Pembangunan Perkotaan Menyimpang Gara-gara Korupsi
Praktik korupsi menggerus 5-20 persen total anggaran dan meningkatkan kebutuhan belanja 30-50 persen. Waktu mewujudkan program kian panjang, sedangkan kualitas dan masa pakainya kian singkat. Rakyatlah yang rugi besar.
Penangkapan Wali Kota Bekasi Rahmat Effendi disusul Bupati Penajam Paser Utara Abdul Gafur Mas'ud pada bulan pertama tahun 2022 tidaklah terlalu mengejutkan. Penangkapan kedua kepala daerah itu karena dugaan korupsi seperti meneruskan tradisi tak elok di Nusantara ini.
Tahun 2010, Komite Pemantauan Pelaksanaan Otonomi Daerah (KPPOD) mencatat, ada 17 dari total 33 gubernur di Indonesia menjadi tersangka korupsi. Melengkapi data itu, 138 wali kota/bupati terjerat kasus serupa oleh Komisi Pemberantasan Korupsi (KPK).

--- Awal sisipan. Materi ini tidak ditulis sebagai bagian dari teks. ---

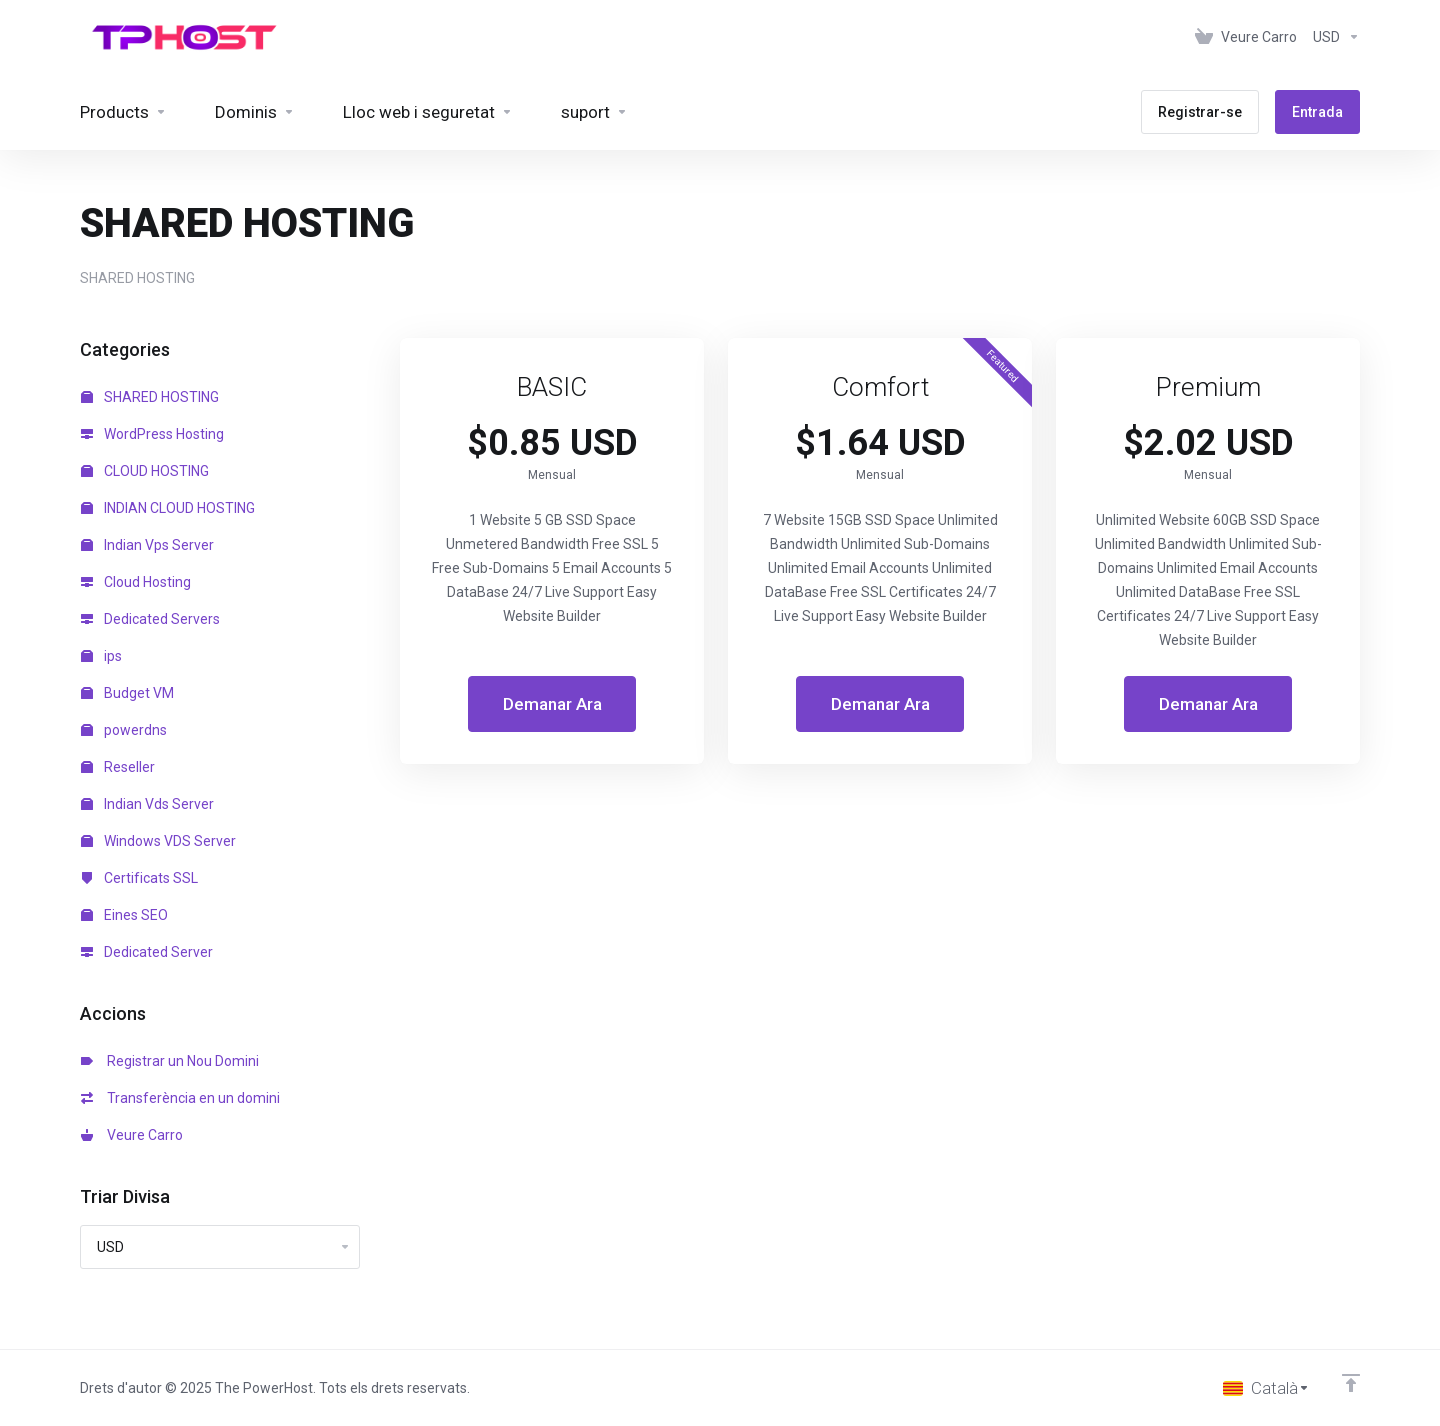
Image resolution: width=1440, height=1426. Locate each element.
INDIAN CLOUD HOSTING (168, 508)
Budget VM (127, 693)
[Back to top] (1351, 1383)
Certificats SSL (139, 878)
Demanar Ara (552, 704)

Nyaris setiap tahun sebelum dan setelah laporan dari KPPOD tersebut, selalu ada saja kepala daerah yang dibekuk karena menyelewengkan uang negara.

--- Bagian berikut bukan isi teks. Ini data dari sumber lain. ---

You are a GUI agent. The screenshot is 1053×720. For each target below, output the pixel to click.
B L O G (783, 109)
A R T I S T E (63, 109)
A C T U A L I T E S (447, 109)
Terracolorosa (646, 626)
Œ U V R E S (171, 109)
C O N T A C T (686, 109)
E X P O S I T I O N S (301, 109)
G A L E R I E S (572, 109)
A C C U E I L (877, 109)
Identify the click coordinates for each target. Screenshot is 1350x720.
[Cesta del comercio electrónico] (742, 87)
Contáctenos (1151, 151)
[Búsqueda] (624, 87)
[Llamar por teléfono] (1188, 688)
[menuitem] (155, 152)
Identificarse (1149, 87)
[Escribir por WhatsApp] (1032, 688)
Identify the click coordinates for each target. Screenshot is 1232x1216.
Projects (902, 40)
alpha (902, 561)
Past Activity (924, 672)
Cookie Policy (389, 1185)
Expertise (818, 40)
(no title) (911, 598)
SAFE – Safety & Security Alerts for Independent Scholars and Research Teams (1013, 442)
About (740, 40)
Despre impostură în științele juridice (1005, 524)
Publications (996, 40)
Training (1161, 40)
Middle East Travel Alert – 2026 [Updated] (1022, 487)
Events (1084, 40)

Saat ini, ketika pandemi Covid-19 menerjang dan dampaknya dalam berbagai aspek dirasakan langsung masyarakat, kepala daerah tetap tidak kapok menyalahgunakan wewenangnya. Catatan Kompas, sepanjang 2020 sampai awal 2022, sedikitnya 12 kepala daerah ditangkap karena korupsi, termasuk Rahmat Effendi dan Abdul Gafur Mas’ud.
Meskipun diekspos besar-besaran oleh media massa, tidak semua masyarakat menganggap ulah para pejabat itu salah. Dukungan tetap saja diberikan.

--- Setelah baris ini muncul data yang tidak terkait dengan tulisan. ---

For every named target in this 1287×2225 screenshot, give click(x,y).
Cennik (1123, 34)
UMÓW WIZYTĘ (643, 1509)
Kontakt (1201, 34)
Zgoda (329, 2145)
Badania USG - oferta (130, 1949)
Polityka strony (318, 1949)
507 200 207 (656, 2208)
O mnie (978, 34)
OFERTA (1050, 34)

Kala Rahmat Effendi resmi mengenakan rompi jingga tahanan KPK, anggota keluarganya bersikeras menyatakan penangkapan itu pembunuhan karakter tokoh tersangka korupsi infrastruktur banjir hingga pencucian uang tersebut. Di antara hujatan, ada dukungan publik bagi keluarga yang membela tersangka. Dalam salah satu video yang beredar, ada yang sempat menyalami Rahmat ketika ia digelandang petugas KPK.
Sebagian orang memang seperti masih memaklumi perbuatan keji pemimpin yang memakan uang rakyat. Apakah itu imbas kebiasaan rakyat ditindas? Entahlah. Usai dijajah ratusan tahun, sejak kemerdekaan sampai masa orde baru, korupsi dan penyalahgunaan wewenang oleh pemimpin publik selalu terjadi di negeri ini. Saking terbiasanya, masih ada warga yang belum juga sadar bahwa korupsi membuat hak-haknya tidak terpenuhi.
Korupsi di perkotaan akan membuat isu ketidaksetaraan makin sulit dipecahkan, pengelolaan lingkungan urban akan melemah yang berkorelasi dengan kota makin rentan terdampak bencana, kesenjangan dan ketimpangan akan sulit diatasi yang menyuburkan berkembangnya berbagai kejahatan terorganisasi.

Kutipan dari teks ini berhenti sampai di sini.